Assigned task >> Using the records below, give again exactly the lines from the line that contains "Screen dimensions: 2576x1449" through the line that contains "You are a computer-use agent. The image", both ends included, and only those.

Stored data >>
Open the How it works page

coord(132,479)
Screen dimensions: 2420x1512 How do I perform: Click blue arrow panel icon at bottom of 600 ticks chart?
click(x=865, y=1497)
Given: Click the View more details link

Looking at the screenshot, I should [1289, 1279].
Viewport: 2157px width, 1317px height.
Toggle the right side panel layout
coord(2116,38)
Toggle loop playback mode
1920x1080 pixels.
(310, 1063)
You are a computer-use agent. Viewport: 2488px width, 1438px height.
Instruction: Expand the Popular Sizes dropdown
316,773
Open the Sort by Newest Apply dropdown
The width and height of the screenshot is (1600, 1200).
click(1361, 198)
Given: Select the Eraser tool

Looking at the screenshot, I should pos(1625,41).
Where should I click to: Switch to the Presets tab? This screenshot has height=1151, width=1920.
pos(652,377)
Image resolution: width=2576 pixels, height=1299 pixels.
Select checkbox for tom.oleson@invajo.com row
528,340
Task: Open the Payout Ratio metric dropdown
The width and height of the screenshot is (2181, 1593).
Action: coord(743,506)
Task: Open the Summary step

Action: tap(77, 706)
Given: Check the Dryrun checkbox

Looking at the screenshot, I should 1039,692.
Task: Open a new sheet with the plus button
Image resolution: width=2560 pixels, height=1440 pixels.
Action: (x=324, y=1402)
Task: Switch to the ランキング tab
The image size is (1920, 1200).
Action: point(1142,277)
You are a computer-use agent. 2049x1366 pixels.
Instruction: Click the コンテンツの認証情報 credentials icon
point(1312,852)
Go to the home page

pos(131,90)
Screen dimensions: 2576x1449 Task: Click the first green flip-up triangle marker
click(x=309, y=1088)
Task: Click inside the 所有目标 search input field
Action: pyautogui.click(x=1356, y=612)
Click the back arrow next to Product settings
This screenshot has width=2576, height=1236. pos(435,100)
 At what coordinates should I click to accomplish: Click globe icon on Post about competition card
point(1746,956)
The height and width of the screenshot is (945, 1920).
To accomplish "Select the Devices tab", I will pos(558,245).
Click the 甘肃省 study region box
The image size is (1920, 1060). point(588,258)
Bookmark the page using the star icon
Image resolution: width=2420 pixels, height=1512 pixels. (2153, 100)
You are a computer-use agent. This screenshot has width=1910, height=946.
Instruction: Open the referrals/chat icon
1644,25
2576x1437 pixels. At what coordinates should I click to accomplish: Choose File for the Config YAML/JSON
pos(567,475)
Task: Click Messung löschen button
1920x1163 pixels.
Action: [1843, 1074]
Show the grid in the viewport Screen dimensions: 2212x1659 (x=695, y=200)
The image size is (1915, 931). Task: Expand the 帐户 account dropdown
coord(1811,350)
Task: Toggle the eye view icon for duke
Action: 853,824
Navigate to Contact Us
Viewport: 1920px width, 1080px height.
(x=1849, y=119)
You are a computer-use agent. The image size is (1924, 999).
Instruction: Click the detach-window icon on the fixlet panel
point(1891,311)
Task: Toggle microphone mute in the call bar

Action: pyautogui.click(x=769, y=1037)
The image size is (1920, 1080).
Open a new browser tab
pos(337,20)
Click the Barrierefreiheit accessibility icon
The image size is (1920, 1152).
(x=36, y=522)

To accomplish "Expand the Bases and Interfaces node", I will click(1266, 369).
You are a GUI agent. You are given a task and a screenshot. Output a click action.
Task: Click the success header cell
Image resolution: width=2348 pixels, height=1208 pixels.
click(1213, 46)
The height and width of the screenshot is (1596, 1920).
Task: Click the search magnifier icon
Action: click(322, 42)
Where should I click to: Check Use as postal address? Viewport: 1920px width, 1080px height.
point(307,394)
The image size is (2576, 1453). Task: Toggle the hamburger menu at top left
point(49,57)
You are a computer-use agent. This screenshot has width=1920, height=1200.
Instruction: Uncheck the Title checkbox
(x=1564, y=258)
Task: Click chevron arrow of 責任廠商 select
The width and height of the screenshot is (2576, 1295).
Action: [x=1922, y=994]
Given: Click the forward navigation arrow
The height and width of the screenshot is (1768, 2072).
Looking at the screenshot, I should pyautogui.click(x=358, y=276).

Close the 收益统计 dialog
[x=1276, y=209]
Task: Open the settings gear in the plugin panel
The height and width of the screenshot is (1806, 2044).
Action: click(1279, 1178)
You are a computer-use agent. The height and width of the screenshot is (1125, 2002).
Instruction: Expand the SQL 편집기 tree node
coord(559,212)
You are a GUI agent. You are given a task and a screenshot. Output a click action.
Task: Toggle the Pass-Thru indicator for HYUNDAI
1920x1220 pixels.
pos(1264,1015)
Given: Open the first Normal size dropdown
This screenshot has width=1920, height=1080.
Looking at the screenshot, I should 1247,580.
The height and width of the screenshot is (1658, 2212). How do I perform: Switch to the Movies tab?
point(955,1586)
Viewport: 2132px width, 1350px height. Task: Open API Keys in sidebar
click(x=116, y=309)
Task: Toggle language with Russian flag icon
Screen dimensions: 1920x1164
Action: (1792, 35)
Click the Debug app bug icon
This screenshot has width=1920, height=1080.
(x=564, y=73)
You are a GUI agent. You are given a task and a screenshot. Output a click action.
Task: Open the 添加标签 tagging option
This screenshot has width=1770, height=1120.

Exercise response >>
Screen dimensions: 2576x1449 Task: Click the first green flip-up triangle marker
click(x=309, y=1088)
Task: Click inside the 所有目标 search input field
Action: pyautogui.click(x=1356, y=612)
Click the back arrow next to Product settings
This screenshot has width=2576, height=1236. pos(435,100)
 At what coordinates should I click to accomplish: Click globe icon on Post about competition card
point(1746,956)
The height and width of the screenshot is (945, 1920).
To accomplish "Select the Devices tab", I will pos(558,245).
Click the 甘肃省 study region box
The image size is (1920, 1060). point(588,258)
Bookmark the page using the star icon
Image resolution: width=2420 pixels, height=1512 pixels. (2153, 100)
You are a computer-use agent. This screenshot has width=1910, height=946.
Instruction: Open the referrals/chat icon
1644,25
2576x1437 pixels. At what coordinates should I click to accomplish: Choose File for the Config YAML/JSON
pos(567,475)
Task: Click Messung löschen button
1920x1163 pixels.
Action: [1843, 1074]
Show the grid in the viewport Screen dimensions: 2212x1659 (x=695, y=200)
The image size is (1915, 931). Task: Expand the 帐户 account dropdown
coord(1811,350)
Task: Toggle the eye view icon for duke
Action: 853,824
Navigate to Contact Us
Viewport: 1920px width, 1080px height.
(x=1849, y=119)
You are a computer-use agent. The image size is (1924, 999).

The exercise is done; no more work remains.